# WHAT YOU WILL DO
Begin with the first line below and retype each line exactly through the line containing "Task: Click the model ID (436)". Any pictures are to be left out.

# THE RECORDS
******
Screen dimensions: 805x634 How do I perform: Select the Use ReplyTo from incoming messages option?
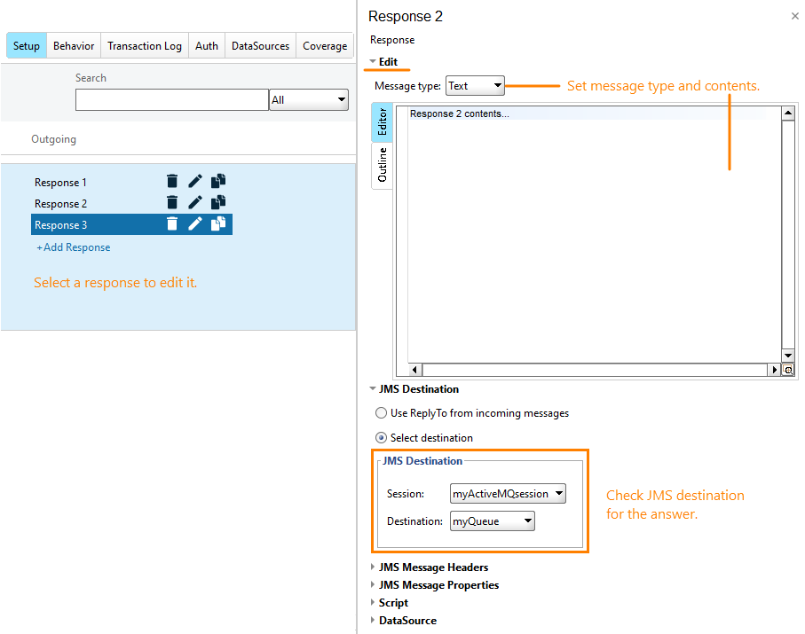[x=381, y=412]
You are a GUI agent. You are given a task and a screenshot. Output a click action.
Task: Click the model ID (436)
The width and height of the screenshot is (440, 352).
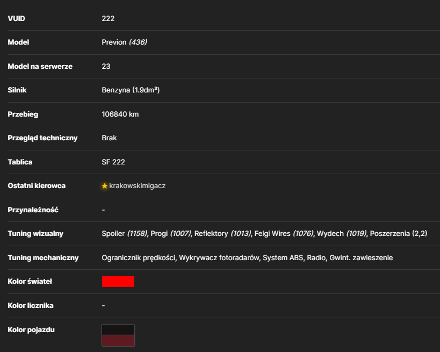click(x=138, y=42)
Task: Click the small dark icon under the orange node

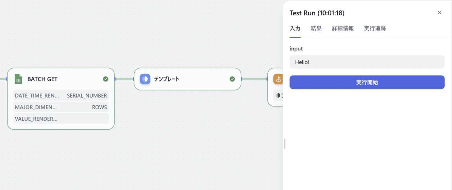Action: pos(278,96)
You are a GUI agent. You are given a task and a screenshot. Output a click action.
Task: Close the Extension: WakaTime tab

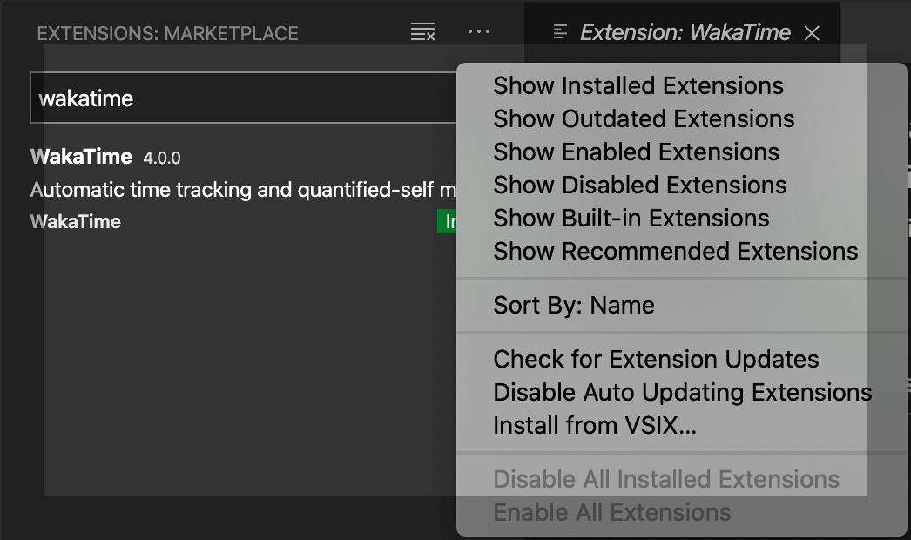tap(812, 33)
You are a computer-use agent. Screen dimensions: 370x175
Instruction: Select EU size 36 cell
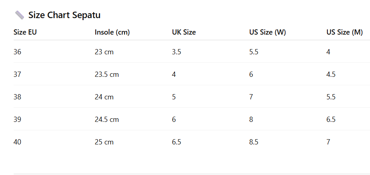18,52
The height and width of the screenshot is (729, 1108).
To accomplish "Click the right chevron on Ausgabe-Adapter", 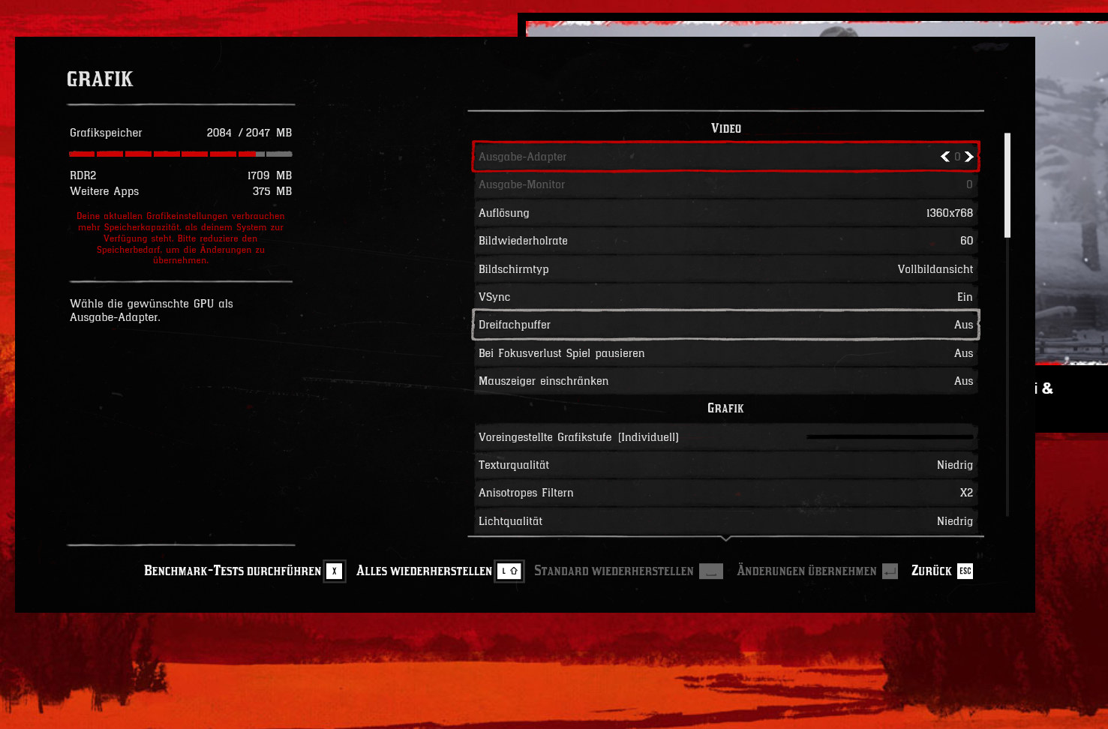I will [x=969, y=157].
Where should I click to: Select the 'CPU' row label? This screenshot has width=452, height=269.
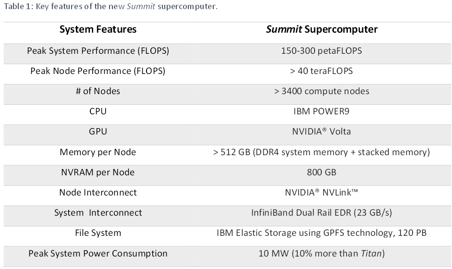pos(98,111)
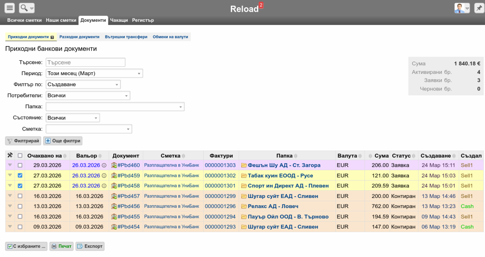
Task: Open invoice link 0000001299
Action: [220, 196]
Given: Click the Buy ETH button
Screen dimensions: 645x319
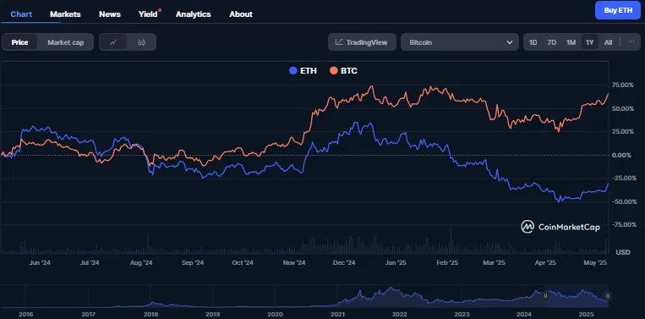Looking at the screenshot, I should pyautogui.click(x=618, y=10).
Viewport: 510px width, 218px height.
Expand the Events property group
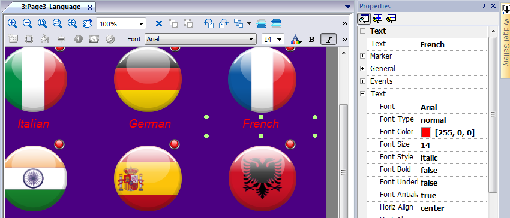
******
# WRITTEN ANSWER
Screen dimensions: 805x634 How do I perform: Select the Use ReplyTo from incoming messages option?
[x=381, y=412]
You are a GUI agent. You are given a task and a screenshot. Output a click action.
Task: Click the model ID (436)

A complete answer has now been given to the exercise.